It's day 19 - I'm almost half-way!
This week I've had a few moments of boredom on the mat; wondering what I was doing there in some weird twisted yoga pose or repeating a movement five times over. I've also had a few moments of hilarity as I observe myself and the things around me, and have to stop myself from giggling in class which is nice. I'm finding that I smile alot during yoga, and I really have a sense of joy and peacefulness during my classes - even when they're physically tough. This is the good thing about practicing so frequently - I get these peaceful bliss-outs more often.
I'm also pleased to say my food cravings are gone - or maybe I focussed more on not responding to cravings. I feel much better for that, and am looking forward to the 3-day fruit fast next week.

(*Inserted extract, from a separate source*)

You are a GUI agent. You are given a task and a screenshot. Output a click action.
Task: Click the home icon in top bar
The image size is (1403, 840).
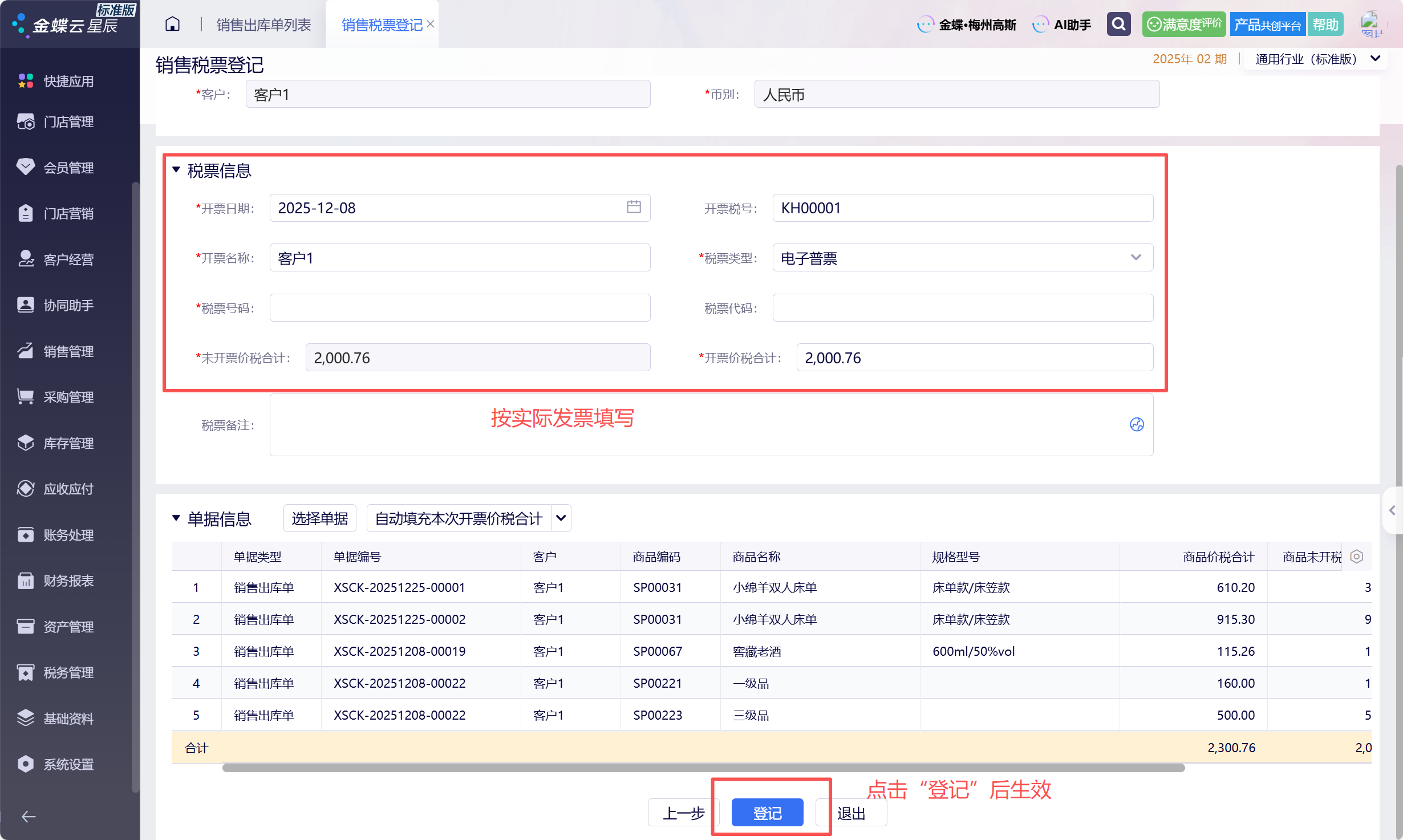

Mentally, I seem to be getting my crap together again as well. I think I may have finally ridden out the wave of emotions that engulfed me in the first few weeks. I no longer feel like I'm drowning in other people's isssues and have returned to a more balanced space of acceptance.
I've looked at the kind of issues that seemed to 'appear' in my life when the 40-Day challenge began, but I realise they were all mine, and were always there, I just hadn't paid so much attention to them before. Others I think I manifested because I needed a reason to change.
This week I feel more accepting of the things I can't change, and ready to work with my own truth for the things that I can. There are patterns I need to break and boundaries to cross, and these will be challenging, but I feel more prepared, positive and open about trying.
I'm definitely smiling again this week!